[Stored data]
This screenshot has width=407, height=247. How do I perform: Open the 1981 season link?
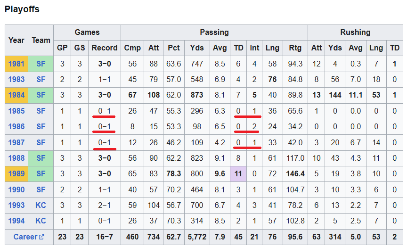(16, 64)
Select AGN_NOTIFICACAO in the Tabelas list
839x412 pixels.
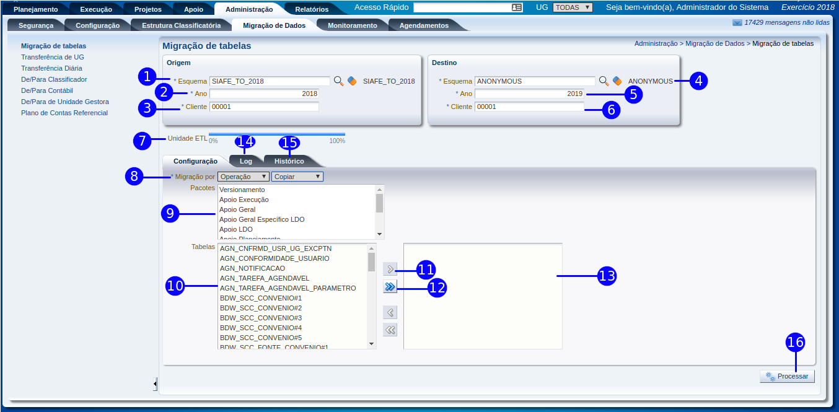(x=252, y=268)
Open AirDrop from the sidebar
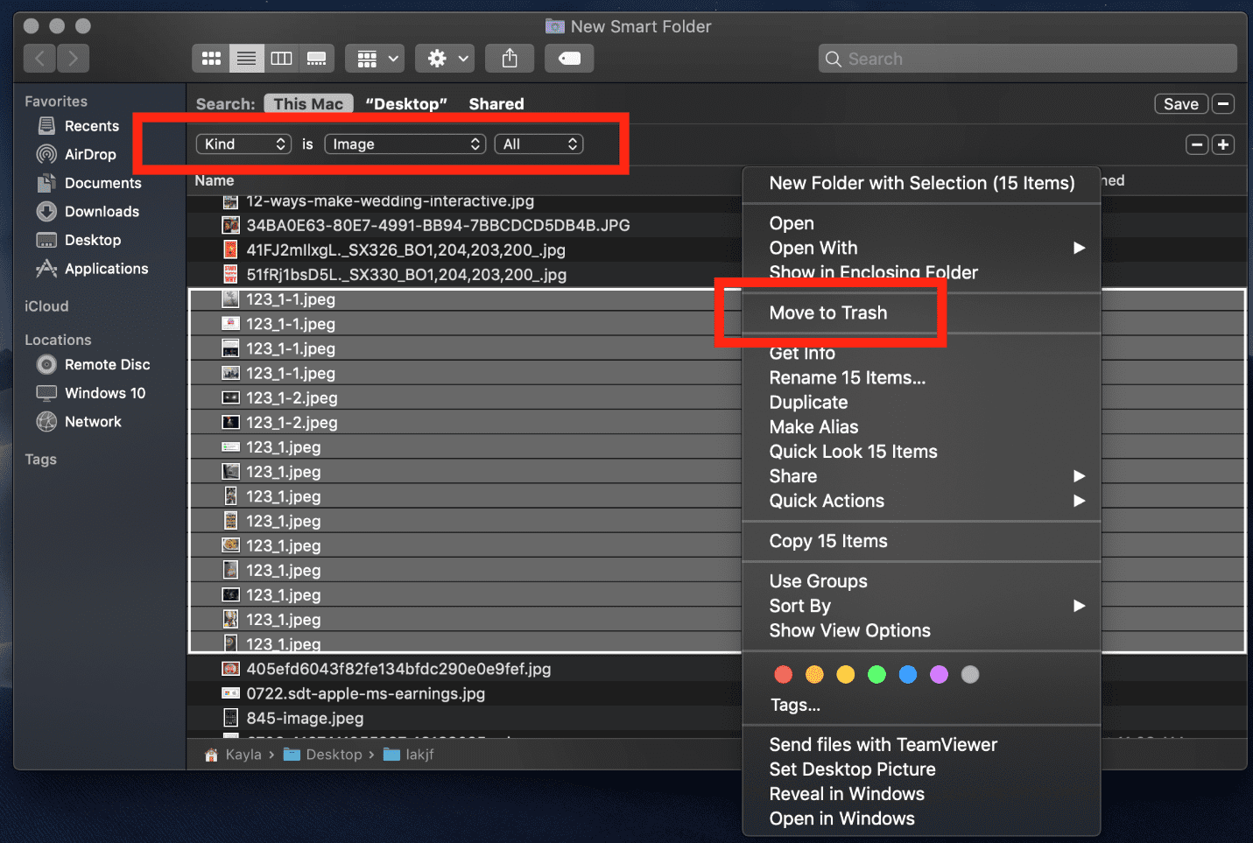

* **Exercise requirements**
Word for word, restate all of the data, but do not copy the pictures.

* **The completed task**
This screenshot has width=407, height=247. How do I perform: Open the 1981 season link?
(16, 64)
Select AGN_NOTIFICACAO in the Tabelas list
839x412 pixels.
(x=252, y=268)
Open AirDrop from the sidebar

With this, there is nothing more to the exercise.